A Karelian runic song describes a hero, such as Väinämöinen, catching a fish he tries to cut and eat. The fish jumps away, revealing herself to be a "watery maiden of Vellamo" and "Ahti's only child", mocking the hero for not noticing this. A similar song exists from Estonia, but in the Estonian version the fish is caught by seining and only begs to be spared when already taken indoors. The Karelian song was one of the multiple ones Elias Lönnrot used to create the character of Aino in the Kalevala.

==Epithets==

| Epithet | Epithet meaning | Regions |
|---|---|---|
| Meren kultainen kuningas Veen kultainen kuningas | 'Golden King of the Sea' 'Golden King of Water' | Kainuu, Ladoga Karelia, North Ostrobothnia, Olonets Karelia, White Karelia |
| Meren Ahti armollinen Veen Ahti armollinen Vien Ahvo armohiinen | 'Merciful Ahti of the Sea' 'Merciful Ahti of Water' | Ingria, Kainuu, North Ostrobothnia, South Karelia, White Karelia |
| Meren Ahti vaahtivaippa Vein Ahti vaahtipaita | 'Ahti of the Sea in a cloak of foam' 'Ahti of the Sea in a shirt of foam' | North Karelia, White Karelia |
| Meren ukko, ruokorinta Vein ukko, ruohoparta | 'Old man of the sea, breast of reed' 'Old man of water, beard of grass' | North Ostrobothnia, White Karelia |
| Veen Ahti auollinen | 'Blissful Ahti of Water' | White Karelia |
| Hylehytty, rasvamytty | 'Seal hytty, pile of fat' *Hytty has meant structures in which tar was burned or bog iron was processed | Ingria |
| Vien kaunone kananen | 'Beautiful chicken of water' | Ingria |
| Vein Ahti, aimo poika | 'Ahti of Water, proper lad' | Olonets Karelia |
| Ahti aaltoen isäntä | 'Ahti, master of waves' | White Karelia |
| Satahauvan hallitsija | 'Ruler of a hundred trenches' | White Karelia |

==In the Kalevala==
Ahti is the name of the king or god of the sea, and Ahtola is his sea-castle. His wife is Vellamo, and they live together at the bottom of the sea. The Sampo comes into his possession and he is unwilling to return it.

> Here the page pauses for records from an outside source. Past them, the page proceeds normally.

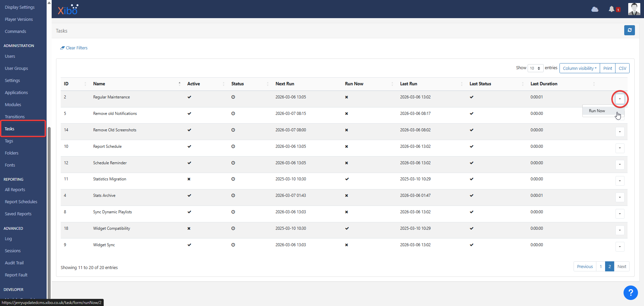Open the notification bell
This screenshot has width=644, height=306.
(611, 9)
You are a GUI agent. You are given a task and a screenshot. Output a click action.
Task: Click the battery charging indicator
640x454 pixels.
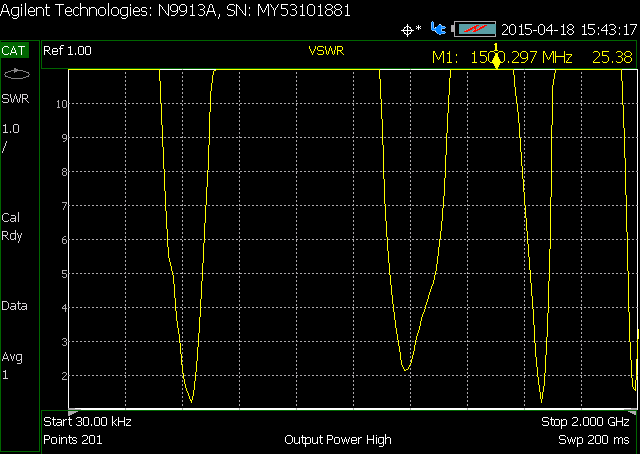[x=474, y=29]
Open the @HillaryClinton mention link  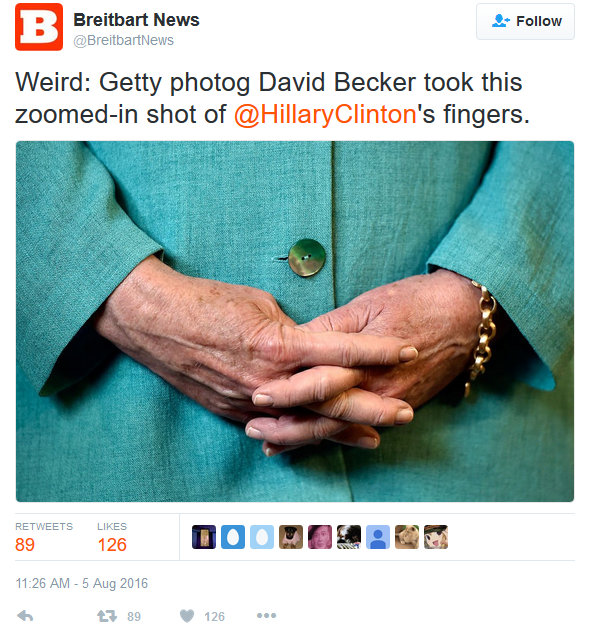point(325,114)
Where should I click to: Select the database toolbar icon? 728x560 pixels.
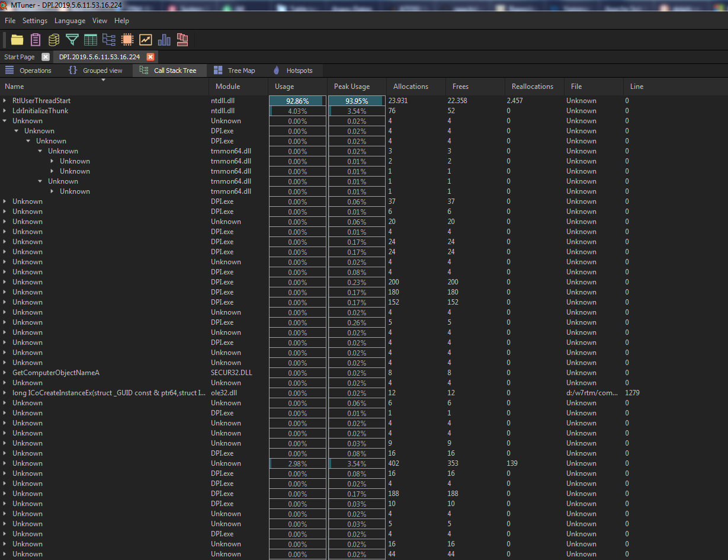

In the Kalevala, Ahto appears in Rune XLI; in Rune XLII, where Väinämöinen charms him with his magic harp playing; in Rune XLIII, where the Sampo is lost in the sea; and in Rune XLVIII, where he is briefly mentioned.

In a fable similar to Mercury and the Woodman, Ahto dives to return the lost knife of a shepherd, out of pity. He first finds a gold knife, and then a silver knife, but the shepherd does not claim them as his. The third knife Ahto retrieves is the correct one; as a reward for his honesty, Ahto gives the shepherd all three.